Safewalk for the Visually Impaired
Introduction
The streets we live on are often filled with various obstacles, and unexpected hazards can arise at any moment, making it challenging for visually impaired people to walk safely. SafeWalk is a tool designed specifically to aid visually impaired individuals navigate these streets securely. SafeWalk identifies obstacles near the user and provides timely audio alerts using the fine-tuned object detection model on-device. Additionally, through the integrated visual language model, users can receive detailed descriptions or ask questions about images captured in real-time through their phone's camera.
Problem & Motivation
- Problem statement: Over 36 million people globally live with severe visual impairments — a number projected to double within the next 30 years. Meanwhile, more than 270,000 pedestrians die annually on roads. Navigating outdoor environments poses a daily challenge for many visually impaired individuals, with limited access to reliable tools to assist in real-time hazard detection and spatial awareness.

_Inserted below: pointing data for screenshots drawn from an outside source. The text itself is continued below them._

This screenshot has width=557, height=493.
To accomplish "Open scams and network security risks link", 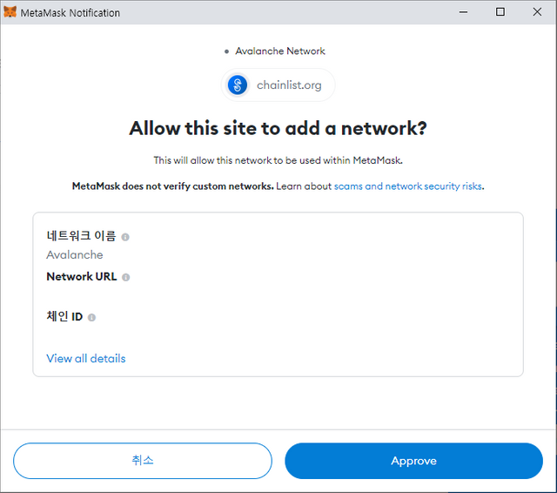I will click(x=408, y=186).
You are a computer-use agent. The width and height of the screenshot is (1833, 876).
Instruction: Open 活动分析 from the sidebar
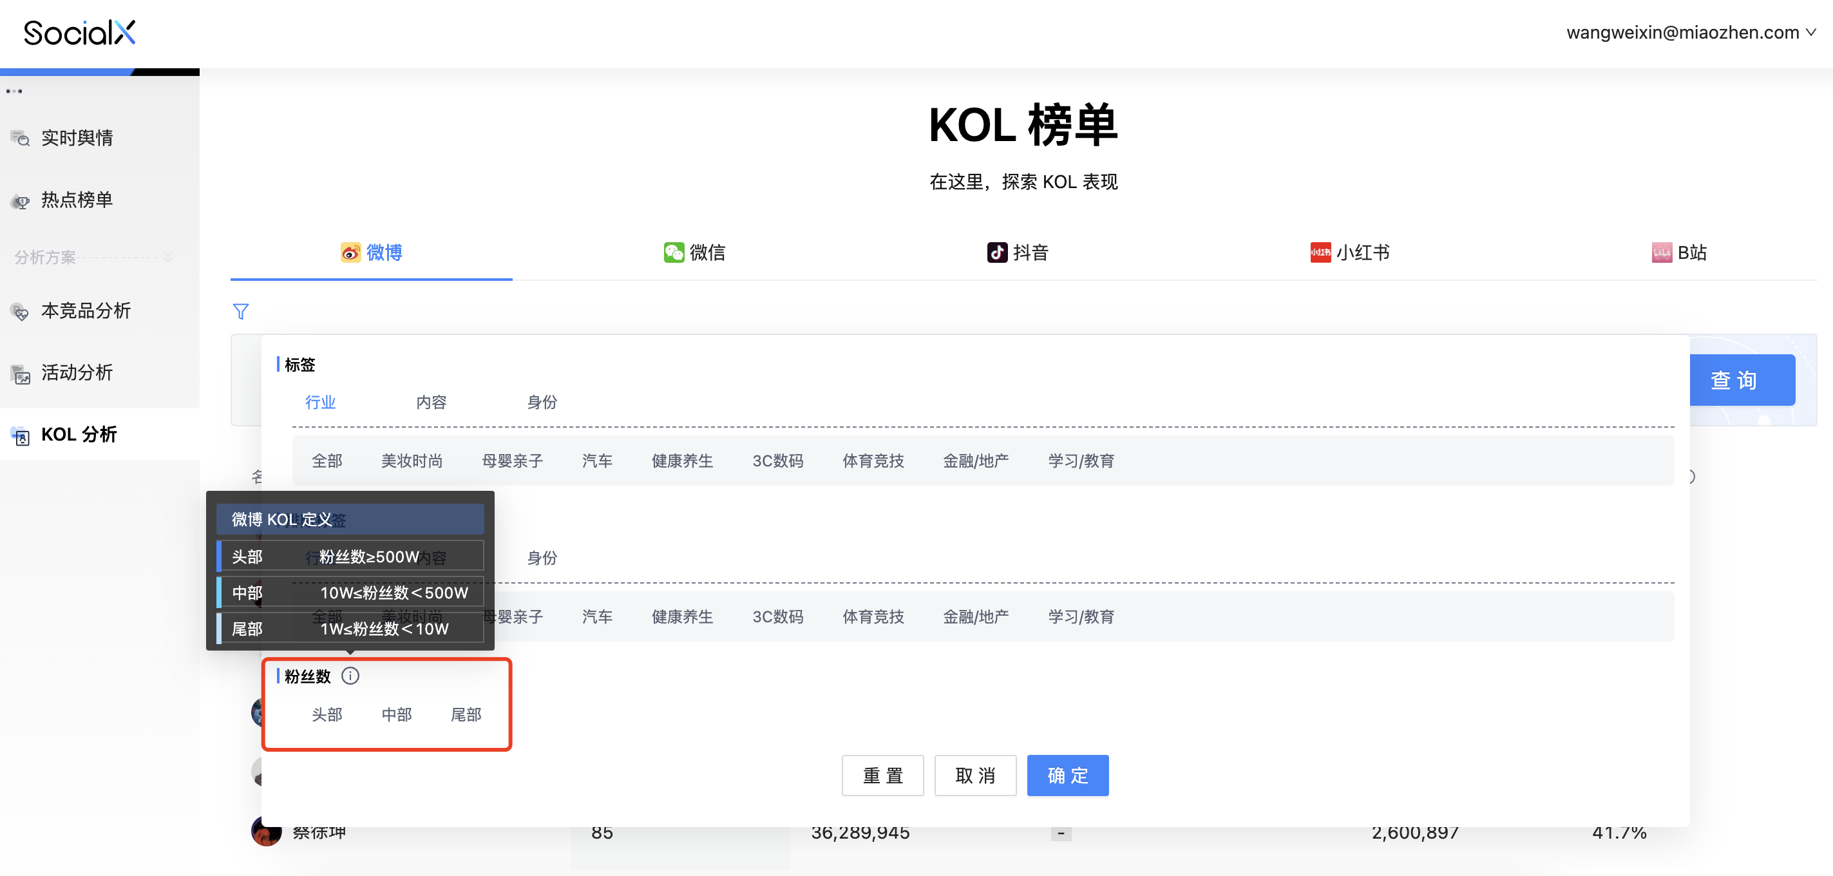click(x=77, y=373)

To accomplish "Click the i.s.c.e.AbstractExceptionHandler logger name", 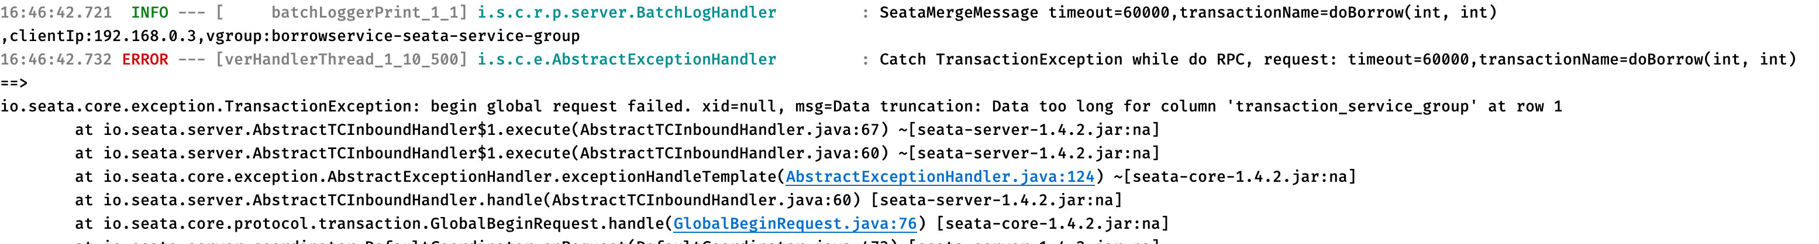I will tap(627, 59).

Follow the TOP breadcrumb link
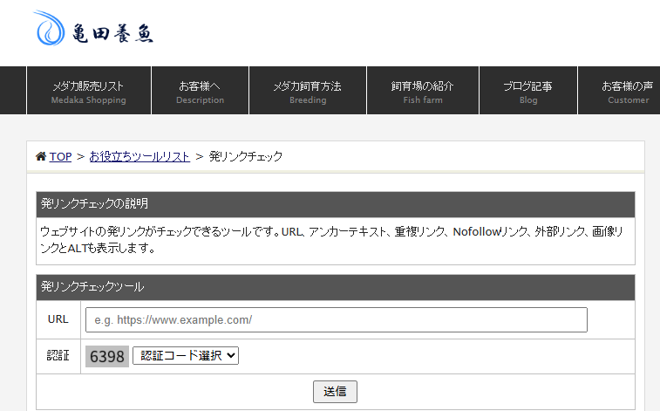pos(60,156)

- Target users: SafeWalk is designed for visually impaired individuals living in urban areas who have access to a smartphone. Our product supports voice interaction, multiple languages, and on-demand scene description to accommodate various levels of vision impairment and preferences for interaction.

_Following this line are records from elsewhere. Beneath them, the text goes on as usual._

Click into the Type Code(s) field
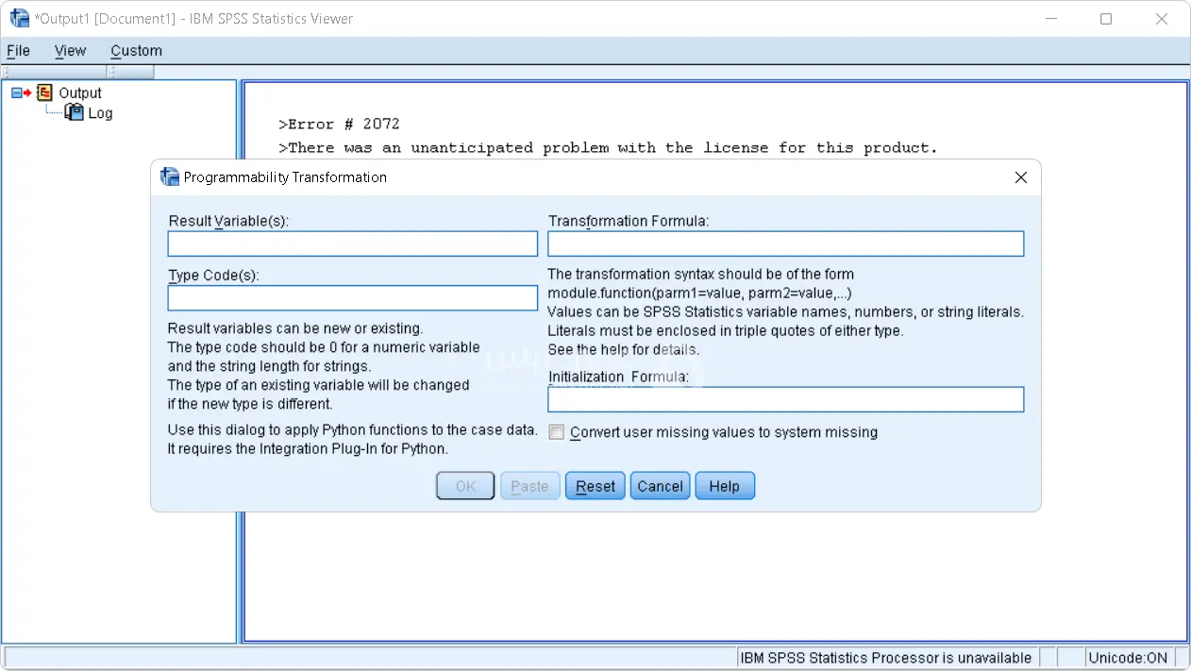 pos(352,298)
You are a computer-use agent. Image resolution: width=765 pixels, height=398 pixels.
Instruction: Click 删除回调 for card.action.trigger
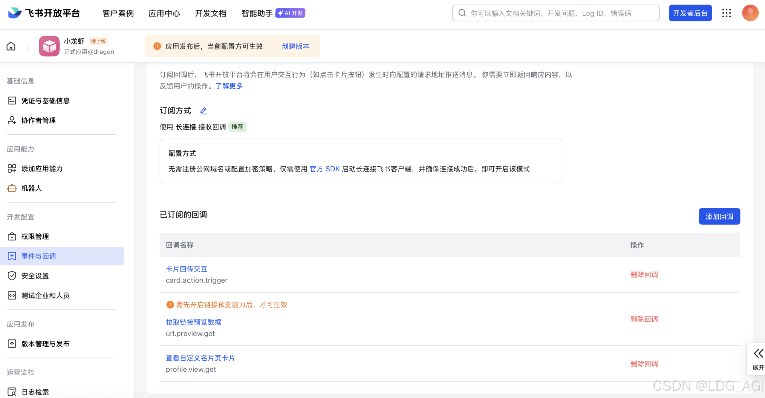[644, 274]
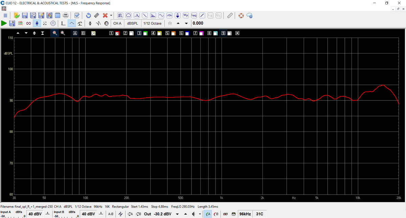Image resolution: width=406 pixels, height=218 pixels.
Task: Click the print icon in the toolbar
Action: click(x=66, y=15)
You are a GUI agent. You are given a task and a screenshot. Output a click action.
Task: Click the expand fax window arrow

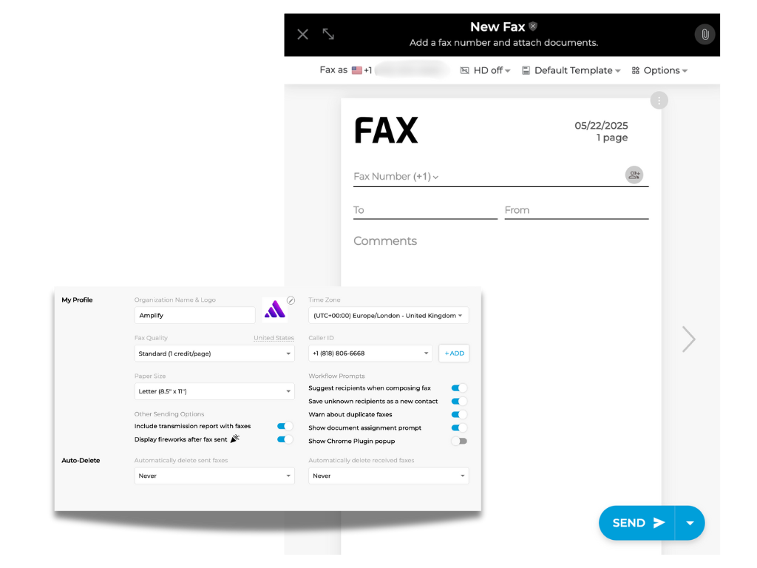pyautogui.click(x=327, y=34)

- Market impact: The assistive technology market was valued at $3.9 billion in 2021 and is expected to grow to $13.2 billion by 2030. We aim to support and empower this growing demographic by making mobility tools smarter, more personalized, and accessible to all.
- Domain expert insight: In our user research, we interviewed a domain expert to better understand the daily challenges visually impaired individuals face. The conversation emphasized the need for proactive, adaptive, and context-aware assistance — affirming the direction of SafeWalk's real-time object detection and voice-guided features. Their feedback played a key role in shaping our alert rules and scene description functions.
- Our mission: SafeWalk is dedicated to building a world equally accessible to all. Our mobile app combines cutting-edge object detection and visual-language models to empower visually impaired individuals with the safety, independence, and confidence to navigate their surroundings.
Data Source & Data Science Approach
Dataset Overview
- Volume: ~15GB total, over 90,000 labeled images
- Sources: COCO dataset, Public Images from Robowflow, Kaggle
- Labeling Tools: Roboflow Annotation Tool + Manual QA
Object Classes
- Common Classes (14): Person, Bicycle, Car, Motorcycle, Bus, Truck, Traffic Light, Fire Hydrant, Stop Sign, Parking Meter, Bench, Bird, Cat, Dog
- Additional Classes (13): Pothole, Scooter, Tree, Trash Bin, Bollard, Fence/Barrier, Traffic Cone, Bad Roads, Crosswalk, Pole, Stairs, Upstairs, Downstairs
Challenges & Solutions
Challenges
- Mislabeling and noise in public datasets
- Minority classes like potholes hard to source
- Discrepancies between real-world and training data
Solutions
- Manual relabeling and quality control
- Data augmentation and undersampling strategies
- Custom datasets captured with GoPro / phone cameras
Preprocessing Workflow
- Data augmentation for minority classes (rotation, flipping, brightness)
- Undersampling of dominant classes (e.g., person)
- Manual quality checks and relabeling
- Dataset split: 80% train / 10% validation / 10% test
Project Objective 1:
YOLOv5s - Obstacle Detection Model
We selected YOLOv5s as our base model for object detection due to its lightweight structure and fast inference speed.
Model Comparison
Model | Precision | Recall | mAP 0.5 | mAP 0.5-0.9 |
---|---|---|---|---|
Yolo v5s | 0.65 | 0.48 | 0.52 | 0.31 |
Yolo v7s | 0.63 | 0.33 | 0.37 | 0.20 |
Yolo v11s | 0.66 | 0.53 | 0.56 | 0.37 |
- Deployment: Optimized using TorchScript for Android compatibility
- mAP 0.5: Mean Average Precision calculated using a single Intersection over Union (IoU) threshold of 0.5.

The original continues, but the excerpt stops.